• 『アニメ村のステキな住民たち』アニ民11人目
  • 『アニメ村のステキな住民たち』アニ民11人目

  • 2009.10.22

 今週の住民はアニプレックス執行役員常務・植田益朗さんです。

 この業界で僕にとって誰が恩人かってこの人を抜きには語れません。「シティーハンター」「ガンバリスト駿!」「犬夜叉」とか、そのお名前がクレジットされてる作品はいくつかあるのですが、クレジットされなくてももろもろご指導いただいた作品は数限りなく?あるのです。

 そんな植田さんと知り合ったのは、新宿は歌舞伎町のど真ん中にあったパブでした。あれは1996年7月ごろでしたか、まったく偶然にそれぞれの連れ合いに連れてきてもらってたその店でばったり初対面して名刺交換。その2.3日後にはもうYTV東京支社に初訪問してくれてます。

 その当時「日本サンライズ」といってた植田さんの会社はオリジナル作品しかやらないですよね、という僕に「今やってるのはこれです」と見せてくれたのが映画「バツ&テリー」でしたね。今も活動中のスターダストレビュー「心の中のFollow Wind」の主題歌がピッタリのナイスな作品でした。その前には某局で「銀河漂流バイファム」も手がけ、同時に超有名なガンダムなどいろいろな作品を仕掛けていた人と一緒に、その年末から「シティーハンター」にどっぷり入っていく事は想像さえしてませんでした。

 プロデューサーとしての植田さんのものすごい実力はその手がけた作品群をみればよくわかりますが、近くにいて感じることは“作品に対する大局観”でしょうか。自分の持つ作品世界に対するベクトルは強靭でしかも熱くて冷静、どんな時にもブレません。簡単に言うと、やりたいことは曲げませんがやれるならどんな変化も受け入れる、てな感じですね。でもそれを実行できるのは類まれな情熱とわかりやすいコミュニケーション、つまりは人柄でしょう。

 そんな植田さんとの想い出の1番はこれ。

 あの「シティーハンター」主題歌を発注してそのデモテープを、当時流行っていたウオークマン(もちろんカセットテープの)のイヤホンをお互いに1つづつ耳にして聴いたその曲が「GET WILD」。銀座4丁目三越の喫茶店から冬の銀座通りを見下ろしながらのことでした。クライマックスのシーンにかかるからあまり立たないように、とお願いしたあのイントロがそうは言っても妙に衝撃的にシンプル過ぎない?と思ったのも忘れられません。でもその都会的センスをまとった小室哲哉さん作曲のスピーディ楽曲が、その後のアニメ主題歌の歴史の一つになったのですね。

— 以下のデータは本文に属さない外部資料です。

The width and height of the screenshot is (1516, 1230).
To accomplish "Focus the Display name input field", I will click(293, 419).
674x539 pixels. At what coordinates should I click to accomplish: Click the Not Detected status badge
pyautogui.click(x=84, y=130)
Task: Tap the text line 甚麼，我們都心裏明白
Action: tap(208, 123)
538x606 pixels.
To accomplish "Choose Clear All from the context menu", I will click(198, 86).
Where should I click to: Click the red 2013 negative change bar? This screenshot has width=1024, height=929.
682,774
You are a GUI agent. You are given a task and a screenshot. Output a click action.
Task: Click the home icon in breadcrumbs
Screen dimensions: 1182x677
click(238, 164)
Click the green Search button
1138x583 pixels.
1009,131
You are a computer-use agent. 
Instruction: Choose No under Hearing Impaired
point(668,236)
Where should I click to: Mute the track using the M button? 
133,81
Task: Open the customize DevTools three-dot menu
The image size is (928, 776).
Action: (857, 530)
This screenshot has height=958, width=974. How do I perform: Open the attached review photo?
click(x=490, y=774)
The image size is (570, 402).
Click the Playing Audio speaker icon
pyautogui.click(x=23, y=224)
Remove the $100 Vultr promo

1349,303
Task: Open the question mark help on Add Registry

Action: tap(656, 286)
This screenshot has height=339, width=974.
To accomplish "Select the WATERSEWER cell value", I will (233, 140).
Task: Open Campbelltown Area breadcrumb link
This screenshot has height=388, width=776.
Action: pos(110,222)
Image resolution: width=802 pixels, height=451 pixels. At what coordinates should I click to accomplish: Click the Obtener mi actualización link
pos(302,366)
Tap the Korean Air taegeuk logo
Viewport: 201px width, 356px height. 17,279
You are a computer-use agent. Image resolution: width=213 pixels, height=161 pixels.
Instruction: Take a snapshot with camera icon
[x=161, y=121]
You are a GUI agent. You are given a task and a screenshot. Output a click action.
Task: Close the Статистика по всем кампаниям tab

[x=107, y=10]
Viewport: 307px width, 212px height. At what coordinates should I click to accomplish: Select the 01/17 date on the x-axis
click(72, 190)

 他の方々もそうなのですが、植田さんとのことはこのページでは書きつくせません。また機会あればパート2としてお話したいと思います。でもそうやって2人ともここ20年以上別々にも作品を積み重ねてきたんですよね。今共通してるのは外務省文化交流課での「アニメ文化外交についての有識者会議」だったり、東京国際アニメフェアの功労賞審査員だったり。植田さんもなかなか身動きしにくい立場になられてますが、身体だけはご自愛しつつ、お互いに楽しい作品作りを目指してがんばりましょうね。